L’amministratore delegato Antonio Dus ha dichiarato: “Stiamo accelerando sul piano industriale che l’azienda ha varato a fine 2020. Ci muoviamo in un contesto di mercato molto dinamico. Sempre più persone si avvicinano alla bicicletta e sempre più numerosi sono gli appassionati che vogliono comprare il top. Stiamo continuando a crescere e sempre più velocemente”.

Le prospettive di crescita del fatturato per il prossimo esercizio fiscale sono stimate tra il 25 ed il 30% e sono comunque limitate dalla attuale situazione globale della filiera produttiva dell’industria della bicicletta. Infatti, gli ordini raccolti per il 2023 sono molto più elevati rispetto alle stime attualmente previste.

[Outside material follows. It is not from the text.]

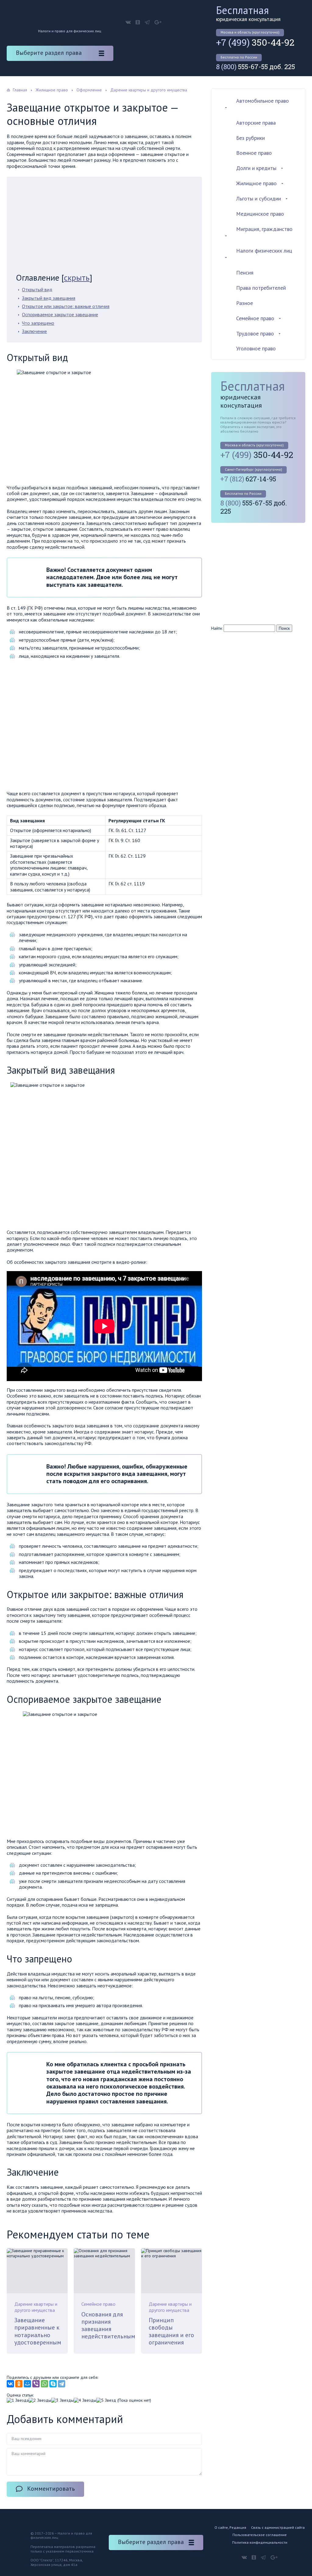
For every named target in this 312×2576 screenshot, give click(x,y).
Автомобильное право (262, 100)
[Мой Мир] (27, 2383)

Antonio Dus, amministratore delegato Pinarello

L’azienda ha lanciato numerosi modelli di prodotto, ha fatto importanti investimenti nell’organizzazione e nella produzione, soprattutto del sito produttivo di Villorba. Dus ha aggiunto: “Il trend positivo della vendita di biciclette era già chiaramente visibile prima della pandemia in coerenza con la tendenza a fare più sport e stare all’aria aperta. Nel primo periodo di Covid tutti avevano temuto un rallentamento legato alla maggiore propensione al risparmio del consumatore. Invece si è manifestata una maggiore richiesta che ha spinto anche gli appassionati esistenti verso biciclette di alta gamma come le nostre”.

A fronte di questa crescita l’azienda ha investito più di tre milioni di euro nel personale e nell’organizzazione della Ricerca e Sviluppo e nella produzione. È stato riconosciuto un premio annuale per i risultati raggiunti sottoforma di un programma di welfare ed è stata avviato un piano di trasformazione della fabbrica di Villorba in lean manufacturing, digitalizzazione e industry 4.0.

“I risultati eccezionali conseguiti nel bilancio appena chiuso sono per gran parte attribuibili al “saper-fare”, alle competenze, all’esperienza e alla dedizione delle maestranze della fabbrica di Villorba. Abbiamo appena potenziato gli impianti e siamo adesso alla ricerca di tecnici e operatori per rinforzare il già efficiente team di Villorba. Trovare nuove risorse, come ad esempio operatori alla fase di verniciatura, è diventato così difficile che stiamo avviando una “scuola interna” per poter sviluppare internamente competenze estremamente specializzate e di conseguenza ben retribuite. Nel caso della verniciatura si tratta della realizzazione di pezzi unici, tutti fatti a mano, uno diverso dall’altro, per i quali servono doti che si sviluppano solo attraverso l’esperienza con operatori più esperti”, ha concluso Dus.